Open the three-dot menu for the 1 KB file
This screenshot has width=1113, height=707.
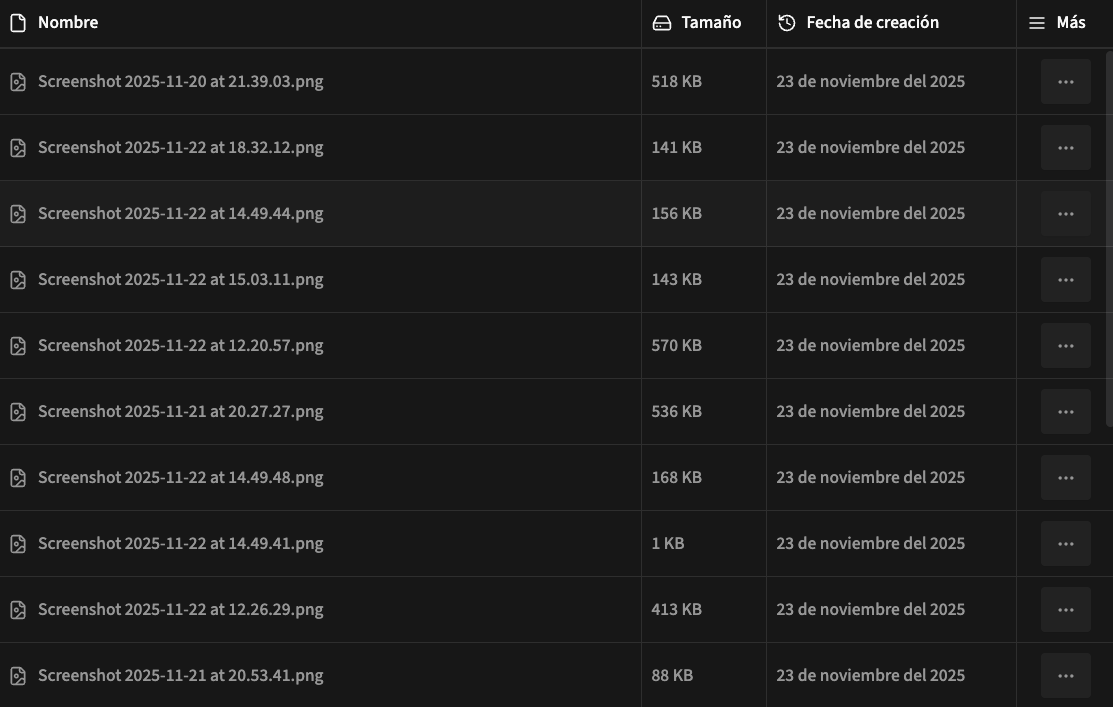pos(1065,544)
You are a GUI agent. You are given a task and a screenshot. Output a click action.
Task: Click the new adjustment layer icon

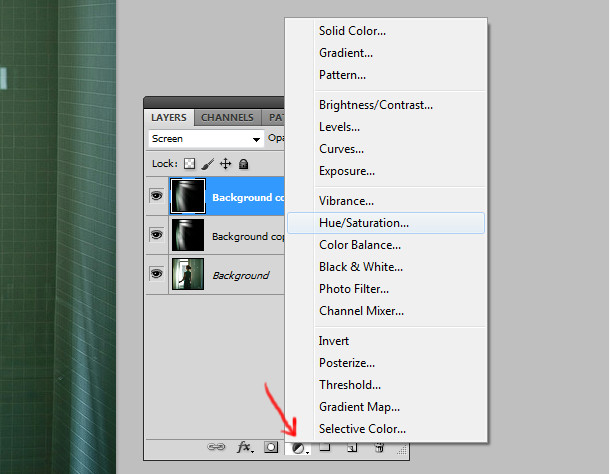pos(298,448)
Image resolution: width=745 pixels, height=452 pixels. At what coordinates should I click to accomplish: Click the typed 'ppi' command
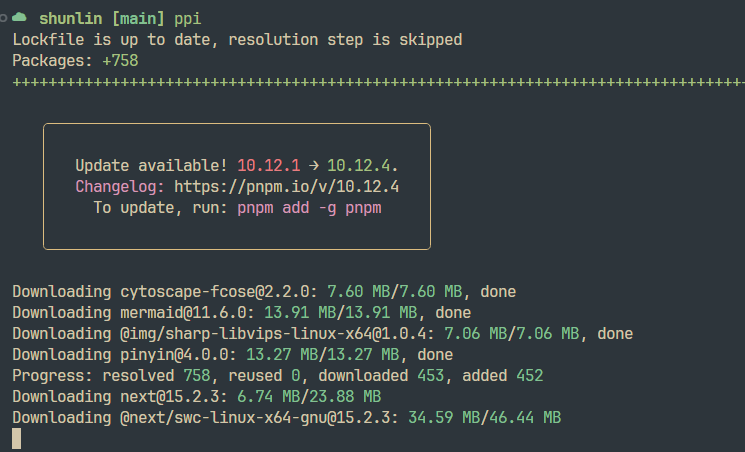coord(188,19)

◆ ◆ ◆ ◆

▶ _Exercise brief_
"Image resolution: width=745" marks the first line to be returned; return exactly that line and every line after it through the last line of the listing, omitting pictures.

▶ _The completed task_
Image resolution: width=745 pixels, height=452 pixels. At what coordinates should I click to accomplish: Click the typed 'ppi' command
coord(188,19)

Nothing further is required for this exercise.